--- PASSAGE Enclosed Below ---

As a teenager, I once had a job loading 18-wheelers.
We started work at 7 am. At 6:55, I pushed all the buttons to open the massive doors so the waiting semis could begin backing in. Commanding these mechanical giants to move on my touch was enticing. And I had the crazy idea that way we could start work at 7 sharp.
The shouting protests of the other dock workers disabused me of that move.
They never opened the doors until 7. That way, they didn’t really have to begin working until 7:05.
Those were long work days, which I didn’t mind. That was before electric forklifts. So, every box was carried on and stacked by hand. The five-day work weeks were long too. That did grow old.
Eventually, I moved into an office job. Those five-day weeks weren’t any shorter.
But now there’s hope for more family time and less stress. In many cases, the workweeks are getting shorter. New industrial surveys find growing popularity in four-day weeks. That’s the biggest workplace change since Henry Ford introduced the five-day week nearly a century ago.
This, combined with the work-from-home phenomenon produced by the pandemic, is causing revolutionary changes in how Americans earn a living — from empty office spaces to struggling lunch counters and parking lots.
That’s the subject of this week’s audio commentary.
The most recent commentary, in case you missed it, looked at the growing number of senior citizens in our federal government’s elected positions.
Actually, that was the subject, even if you didn’t miss it.
And by senior, I mean quite senior. The incumbent president turns 81 this year and wants to extend his White House lease to 2029 when he’ll turn 86. I said, HE’D BE 86 THEN.
But he’s a youngster compared to some of the seniors in Congress. Age shouldn’t necessarily be a limiting factor. It’s the impact of those long years that counts.
If you don’t remember how to enter a room. exit a stage, or need staff reminder notes to say “Hello” to others, that indicates a non-political problem with competency.
This week’s column was a complex one to research and assemble. It dealt with the Wagner military revolt in Russia, the reasons for it, the anticipated aftermath of it, and the scary possible developments if it had continued or grown.
Or if it reappears later in another form.
Some years ago, I had an unforgettable Independence Day experience that I’ll never see again. That’s what I shared with RedState readers outside the paywall.
One of the fundamental promises in Joe Biden’s 2020 campaign was his vow to return the nation to normalcy. Well, his idea of normalcy is not my idea of normalcy.
Too many examples of “abnormalcy” to list today. But here’s a start: Cocaine discovered in the White House, where recovering addict Hunter Biden is now living to duck process servers. Although this story keeps changing.
And my colleague Nick Arama details yet another unusual trip paid for by taxpayers involving the global travel buddies, Joe and Hunter.
Seems Joe Biden has yet another emerging classified document problem. Funny coincidence as his administration prosecutes his potential 2024 rival for a similar offense.
Oh, and Joe has a new idea to stall global warming: Block the Sun. What could possibly go wrong there?
So, that’s the new normal for Americans.

--- End of Enclosed PASSAGE ---

# WHAT IS NEEDED
Does each statement agree with the passage? Answer yes or no for each, quoting the deciding words.
1. The other dock workers opened the doors at 6:55.
2. Henry Ford introduced the five-day week nearly a century ago.
3. Boxes were loaded with electric forklifts.
The material has nothing to do with the passage.

--- DATA Enclosed Below ---

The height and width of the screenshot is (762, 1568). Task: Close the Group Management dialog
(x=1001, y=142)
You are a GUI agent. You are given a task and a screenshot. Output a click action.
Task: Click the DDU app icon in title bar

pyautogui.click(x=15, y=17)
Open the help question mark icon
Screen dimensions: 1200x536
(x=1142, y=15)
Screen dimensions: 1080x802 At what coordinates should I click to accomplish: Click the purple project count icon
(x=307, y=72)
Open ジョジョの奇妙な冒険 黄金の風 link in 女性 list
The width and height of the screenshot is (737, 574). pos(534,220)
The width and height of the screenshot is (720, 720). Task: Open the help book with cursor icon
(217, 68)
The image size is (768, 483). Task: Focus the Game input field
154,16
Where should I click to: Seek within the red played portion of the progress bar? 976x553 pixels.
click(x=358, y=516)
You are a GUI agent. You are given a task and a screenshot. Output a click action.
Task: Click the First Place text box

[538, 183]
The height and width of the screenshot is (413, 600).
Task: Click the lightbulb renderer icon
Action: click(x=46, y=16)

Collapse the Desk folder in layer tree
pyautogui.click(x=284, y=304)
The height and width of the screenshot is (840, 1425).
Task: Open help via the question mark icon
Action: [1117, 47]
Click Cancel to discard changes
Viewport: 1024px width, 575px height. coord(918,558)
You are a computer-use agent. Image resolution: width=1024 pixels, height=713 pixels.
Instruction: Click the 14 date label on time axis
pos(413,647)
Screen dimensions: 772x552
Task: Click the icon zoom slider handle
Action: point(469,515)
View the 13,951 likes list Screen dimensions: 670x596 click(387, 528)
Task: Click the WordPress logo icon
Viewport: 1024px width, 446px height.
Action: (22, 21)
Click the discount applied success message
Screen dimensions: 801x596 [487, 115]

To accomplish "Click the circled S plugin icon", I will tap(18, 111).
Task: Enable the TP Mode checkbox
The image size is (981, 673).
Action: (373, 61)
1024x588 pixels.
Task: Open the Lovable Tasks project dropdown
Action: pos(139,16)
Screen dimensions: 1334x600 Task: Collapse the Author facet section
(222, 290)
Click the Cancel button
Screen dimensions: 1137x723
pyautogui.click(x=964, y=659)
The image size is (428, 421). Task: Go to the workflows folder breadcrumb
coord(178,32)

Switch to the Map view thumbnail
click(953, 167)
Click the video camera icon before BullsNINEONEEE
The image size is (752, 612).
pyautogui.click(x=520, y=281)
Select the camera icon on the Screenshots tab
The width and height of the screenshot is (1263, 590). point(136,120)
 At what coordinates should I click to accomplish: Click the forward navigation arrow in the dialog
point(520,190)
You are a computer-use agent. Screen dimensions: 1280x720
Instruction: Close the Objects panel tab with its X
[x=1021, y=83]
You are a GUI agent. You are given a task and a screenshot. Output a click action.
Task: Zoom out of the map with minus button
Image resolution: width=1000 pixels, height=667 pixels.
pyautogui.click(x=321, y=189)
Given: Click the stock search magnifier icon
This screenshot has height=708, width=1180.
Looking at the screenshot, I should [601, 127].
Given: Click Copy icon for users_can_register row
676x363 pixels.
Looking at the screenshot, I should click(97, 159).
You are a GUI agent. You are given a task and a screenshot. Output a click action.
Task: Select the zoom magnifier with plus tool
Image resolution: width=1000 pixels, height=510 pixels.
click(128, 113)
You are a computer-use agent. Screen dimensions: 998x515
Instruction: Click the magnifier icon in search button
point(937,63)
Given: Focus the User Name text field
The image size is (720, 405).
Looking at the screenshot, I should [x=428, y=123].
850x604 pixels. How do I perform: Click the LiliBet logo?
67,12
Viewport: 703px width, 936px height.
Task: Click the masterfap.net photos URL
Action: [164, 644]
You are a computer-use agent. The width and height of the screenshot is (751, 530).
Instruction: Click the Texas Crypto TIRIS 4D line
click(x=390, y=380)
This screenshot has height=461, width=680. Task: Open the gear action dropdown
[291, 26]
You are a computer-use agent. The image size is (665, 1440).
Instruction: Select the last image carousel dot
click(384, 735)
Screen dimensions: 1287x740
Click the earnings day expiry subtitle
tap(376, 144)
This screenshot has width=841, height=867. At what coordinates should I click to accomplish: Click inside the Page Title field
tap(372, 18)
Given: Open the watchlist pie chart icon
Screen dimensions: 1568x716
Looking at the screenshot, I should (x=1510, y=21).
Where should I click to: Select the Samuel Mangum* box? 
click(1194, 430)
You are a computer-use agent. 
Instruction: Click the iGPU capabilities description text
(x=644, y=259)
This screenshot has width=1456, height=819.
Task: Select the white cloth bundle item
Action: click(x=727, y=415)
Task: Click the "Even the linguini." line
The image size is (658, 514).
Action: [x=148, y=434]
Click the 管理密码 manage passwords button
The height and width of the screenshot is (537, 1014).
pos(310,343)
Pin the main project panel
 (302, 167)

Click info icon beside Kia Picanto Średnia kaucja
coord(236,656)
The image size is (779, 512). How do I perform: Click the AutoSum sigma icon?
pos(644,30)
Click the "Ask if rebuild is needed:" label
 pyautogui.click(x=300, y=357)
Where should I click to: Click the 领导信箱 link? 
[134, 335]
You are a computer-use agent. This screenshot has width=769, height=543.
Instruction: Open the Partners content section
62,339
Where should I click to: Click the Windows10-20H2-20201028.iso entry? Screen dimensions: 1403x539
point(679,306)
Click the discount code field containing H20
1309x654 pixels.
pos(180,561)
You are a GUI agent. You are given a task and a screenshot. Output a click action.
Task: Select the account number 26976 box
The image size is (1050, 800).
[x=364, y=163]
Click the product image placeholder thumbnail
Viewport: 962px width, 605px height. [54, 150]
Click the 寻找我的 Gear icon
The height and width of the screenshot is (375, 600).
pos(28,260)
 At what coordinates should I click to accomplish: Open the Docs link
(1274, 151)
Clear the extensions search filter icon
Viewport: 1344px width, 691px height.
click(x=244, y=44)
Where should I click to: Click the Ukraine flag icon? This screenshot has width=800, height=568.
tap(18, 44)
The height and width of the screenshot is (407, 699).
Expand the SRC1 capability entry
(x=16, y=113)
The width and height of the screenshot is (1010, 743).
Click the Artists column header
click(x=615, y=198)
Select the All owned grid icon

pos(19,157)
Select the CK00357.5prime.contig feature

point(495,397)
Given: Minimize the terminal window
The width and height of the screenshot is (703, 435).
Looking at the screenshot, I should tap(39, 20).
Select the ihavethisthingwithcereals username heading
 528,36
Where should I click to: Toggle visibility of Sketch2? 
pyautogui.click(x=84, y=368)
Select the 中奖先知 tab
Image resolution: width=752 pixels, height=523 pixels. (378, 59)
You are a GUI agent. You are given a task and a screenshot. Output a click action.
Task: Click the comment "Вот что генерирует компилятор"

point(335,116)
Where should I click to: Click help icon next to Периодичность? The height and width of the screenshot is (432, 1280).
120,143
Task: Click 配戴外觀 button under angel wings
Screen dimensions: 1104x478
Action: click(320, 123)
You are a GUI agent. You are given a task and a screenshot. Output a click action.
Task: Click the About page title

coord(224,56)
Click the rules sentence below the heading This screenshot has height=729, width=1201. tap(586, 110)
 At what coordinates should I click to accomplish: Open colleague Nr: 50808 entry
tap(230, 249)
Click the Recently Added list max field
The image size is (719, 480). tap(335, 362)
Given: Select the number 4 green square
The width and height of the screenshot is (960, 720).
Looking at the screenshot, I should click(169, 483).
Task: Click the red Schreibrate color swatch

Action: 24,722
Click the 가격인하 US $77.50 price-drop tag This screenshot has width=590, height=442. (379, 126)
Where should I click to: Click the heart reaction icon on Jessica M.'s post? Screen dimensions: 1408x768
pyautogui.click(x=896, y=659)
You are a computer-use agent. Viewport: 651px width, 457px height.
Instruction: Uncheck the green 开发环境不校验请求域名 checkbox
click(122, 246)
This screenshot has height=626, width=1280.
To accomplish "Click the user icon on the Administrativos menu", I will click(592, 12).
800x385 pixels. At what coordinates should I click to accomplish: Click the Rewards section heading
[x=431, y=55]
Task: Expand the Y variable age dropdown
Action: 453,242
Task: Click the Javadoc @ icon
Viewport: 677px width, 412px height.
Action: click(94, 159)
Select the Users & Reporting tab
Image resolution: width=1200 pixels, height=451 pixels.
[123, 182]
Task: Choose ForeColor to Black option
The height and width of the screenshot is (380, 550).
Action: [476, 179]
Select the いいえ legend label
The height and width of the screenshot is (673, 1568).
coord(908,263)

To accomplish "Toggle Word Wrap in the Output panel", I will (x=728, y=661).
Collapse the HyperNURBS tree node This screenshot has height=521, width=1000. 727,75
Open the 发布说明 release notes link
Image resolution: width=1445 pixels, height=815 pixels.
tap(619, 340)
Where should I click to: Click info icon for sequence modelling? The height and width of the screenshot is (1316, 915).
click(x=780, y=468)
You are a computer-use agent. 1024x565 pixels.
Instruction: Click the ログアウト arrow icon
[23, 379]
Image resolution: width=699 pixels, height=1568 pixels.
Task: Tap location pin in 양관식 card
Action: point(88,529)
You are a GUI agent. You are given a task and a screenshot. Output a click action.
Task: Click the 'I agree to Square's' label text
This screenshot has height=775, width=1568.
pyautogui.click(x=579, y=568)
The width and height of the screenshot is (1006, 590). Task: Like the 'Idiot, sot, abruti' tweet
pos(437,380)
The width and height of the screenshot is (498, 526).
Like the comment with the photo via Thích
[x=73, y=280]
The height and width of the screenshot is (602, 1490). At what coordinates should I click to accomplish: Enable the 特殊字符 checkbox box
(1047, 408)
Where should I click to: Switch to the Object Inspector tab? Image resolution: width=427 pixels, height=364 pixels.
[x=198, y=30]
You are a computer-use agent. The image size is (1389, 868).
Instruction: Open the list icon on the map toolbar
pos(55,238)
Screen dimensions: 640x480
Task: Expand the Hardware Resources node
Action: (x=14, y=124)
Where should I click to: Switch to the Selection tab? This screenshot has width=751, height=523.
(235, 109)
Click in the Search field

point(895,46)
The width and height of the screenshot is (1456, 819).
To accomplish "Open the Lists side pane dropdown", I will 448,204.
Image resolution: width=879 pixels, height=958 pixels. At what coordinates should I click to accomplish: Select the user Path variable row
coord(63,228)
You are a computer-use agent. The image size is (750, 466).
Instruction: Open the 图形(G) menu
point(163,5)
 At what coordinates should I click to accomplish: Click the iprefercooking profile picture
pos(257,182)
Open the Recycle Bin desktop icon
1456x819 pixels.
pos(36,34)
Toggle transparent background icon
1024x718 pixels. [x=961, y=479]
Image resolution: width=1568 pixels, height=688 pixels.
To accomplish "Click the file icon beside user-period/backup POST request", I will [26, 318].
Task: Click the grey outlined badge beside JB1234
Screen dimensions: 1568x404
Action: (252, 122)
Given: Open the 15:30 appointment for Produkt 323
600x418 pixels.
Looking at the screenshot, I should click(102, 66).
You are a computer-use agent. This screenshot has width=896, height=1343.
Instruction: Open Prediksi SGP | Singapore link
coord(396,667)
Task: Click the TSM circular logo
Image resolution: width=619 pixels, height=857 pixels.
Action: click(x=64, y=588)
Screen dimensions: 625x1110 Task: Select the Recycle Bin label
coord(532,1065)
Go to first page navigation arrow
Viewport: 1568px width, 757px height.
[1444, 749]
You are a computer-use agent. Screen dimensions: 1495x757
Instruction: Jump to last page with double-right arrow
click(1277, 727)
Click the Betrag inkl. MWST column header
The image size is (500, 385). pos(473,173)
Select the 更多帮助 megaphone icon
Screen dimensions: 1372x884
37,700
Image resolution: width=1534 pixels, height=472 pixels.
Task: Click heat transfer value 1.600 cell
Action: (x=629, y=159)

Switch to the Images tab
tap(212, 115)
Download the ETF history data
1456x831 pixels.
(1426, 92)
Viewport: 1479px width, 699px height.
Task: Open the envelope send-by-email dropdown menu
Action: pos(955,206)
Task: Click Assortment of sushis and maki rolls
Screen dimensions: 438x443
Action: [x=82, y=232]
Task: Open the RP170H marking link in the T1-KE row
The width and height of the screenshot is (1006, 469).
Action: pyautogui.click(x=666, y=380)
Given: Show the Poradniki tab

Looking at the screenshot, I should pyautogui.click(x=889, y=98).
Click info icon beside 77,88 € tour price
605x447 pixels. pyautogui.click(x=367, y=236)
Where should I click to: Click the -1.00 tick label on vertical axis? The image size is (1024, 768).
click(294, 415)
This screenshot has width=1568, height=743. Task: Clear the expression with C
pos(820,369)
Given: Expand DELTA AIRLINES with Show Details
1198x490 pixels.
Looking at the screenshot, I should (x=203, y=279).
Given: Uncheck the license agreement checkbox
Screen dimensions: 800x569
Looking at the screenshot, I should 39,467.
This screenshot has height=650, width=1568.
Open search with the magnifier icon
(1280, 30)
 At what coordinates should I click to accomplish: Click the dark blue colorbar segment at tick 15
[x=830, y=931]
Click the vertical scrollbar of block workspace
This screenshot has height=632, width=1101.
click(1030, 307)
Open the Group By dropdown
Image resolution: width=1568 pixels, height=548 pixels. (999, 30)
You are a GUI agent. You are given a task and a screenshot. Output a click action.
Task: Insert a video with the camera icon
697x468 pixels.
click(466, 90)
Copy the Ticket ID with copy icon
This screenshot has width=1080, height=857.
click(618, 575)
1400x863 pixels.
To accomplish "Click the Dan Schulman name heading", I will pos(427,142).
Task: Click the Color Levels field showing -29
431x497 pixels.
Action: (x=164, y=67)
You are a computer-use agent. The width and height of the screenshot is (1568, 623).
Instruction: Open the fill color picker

--- End of Enclosed DATA ---

# EXPECTED OUTPUT
1. No: "They never opened the doors until 7."
2. Yes: "Henry Ford introduced the five-day week nearly a century ago."
3. No: "That was before electric forklifts. So, every box was carried on and stacked by hand."